04 Desember 2008

Saat Krisis Tetap Perlu Investasi

Belanja Iklan Surat Kabar Tumbuh Paling Tinggi

Jakarta, Kompas - Pelaku bisnis dipandang perlu menerapkan strategi pemasaran tepat dan intensif untuk memperkuat posisi pascakrisis. Di sisi lain, media massa semakin dituntut untuk mengakomodasi berkurangnya waktu pembaca atau pemirsa. Dari sisi belanja iklan, pertumbuhan tertinggi terjadi pada surat kabar.

Pandangan tersebut mengemuka dalam presentasi media dan pemasaran Nielsen, Kamis (4/12) di Jakarta.

Direktur Retailer Service AC Nielsen Indonesia Yongky Surya Susilo menjelaskan, studi di Harvard, Amerika Serikat, menunjukkan, perusahaan yang berinvestasi untuk pemasaran selama masa krisis berhasil melewati krisis dan mencapai pertumbuhan penjualan hingga 275 persen dalam waktu lima tahun kemudian.

Sebaliknya, perusahaan yang tidak berinvestasi untuk pemasaran selama masa krisis hanya tumbuh 19 persen dalam waktu lima tahun berikutnya.

"Pada masa krisis, pasti ada yang mengurangi investasi pemasaran, misalnya untuk belanja iklan. Perusahaan yang tidak mengurangi belanja pemasaran tentu akan unggul dalam menanamkan citra di benak konsumen. Begitu krisis berlalu, perusahaan-perusahaan yang berinvestasi itulah yang mendapat posisi lebih kuat," ujar Yongky.

Pada masa krisis, pemasaran dinilai perlu dikembangkan berdasarkan riset terhadap konsumen.
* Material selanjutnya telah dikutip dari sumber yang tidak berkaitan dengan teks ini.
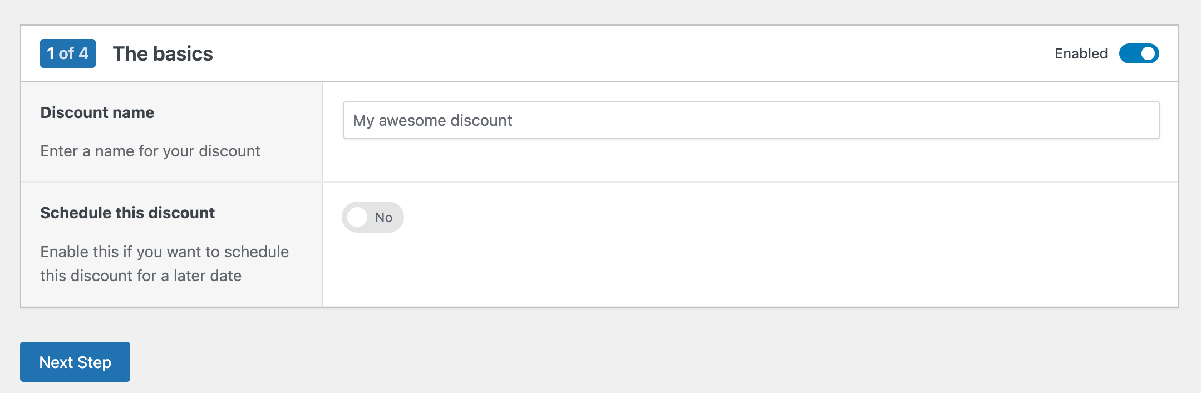
Task: Click the number "1" in the step badge
Action: tap(51, 53)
Belanja pemasaran perlu dipertahankan dengan fokus pada nilai-nilai keluarga, penyesuaian harga dan portofolio produk, serta dukungan terhadap distributor.

Belanja iklan

Survei Nielsen menunjukkan belanja iklan di televisi dan media cetak, tidak termasuk radio, di Indonesia pada Januari-September 2008 mencapai Rp 31,4 triliun atau tumbuh 22 persen dibandingkan periode yang sama tahun 2007. Televisi masih menyerap porsi terbesar dari belanja iklan, yakni Rp 19,6 triliun atau tumbuh 16 persen.

Meski demikian, belanja iklan di surat kabar tumbuh paling tinggi dibandingkan jenis media yang lain, yakni 34 persen dengan serapan belanja senilai Rp 10,5 triliun.

"Iklan pada pemilihan kepala daerah lebih banyak menggunakan surat kabar daripada televisi karena lebih memberi ruang eksplorasi," ujar Associate Director Nielsen Media Research Ika Jatmikasari.

Akan tetapi, Ika mengingatkan, tingkat keterbacaan surat kabar, majalah, dan tabloid saat ini mulai berkurang. Sekitar 72 persen responden yang disurvei Nielsen di sembilan kota besar Indonesia mengungkapkan mereka kini lebih sibuk sehingga waktu untuk membaca berkurang. Sekitar 35 persen pembaca koran dan 45 persen pembaca majalah juga mengatakan bahwa kenaikan harga media memengaruhi kebiasaan baca mereka.

Waktu menonton berkurang

Terkait dengan itu, waktu rata-rata yang dihabiskan seseorang untuk menonton televisi juga berkurang. Associate Director AGB Nielsen Hellen Katharina mengungkapkan, rata-rata jam menonton pemirsa turun 5 persen menjadi 2 jam 27 menit per hari. "Jeda iklan yang panjang dirasa mulai mengganggu," ujar Hellen.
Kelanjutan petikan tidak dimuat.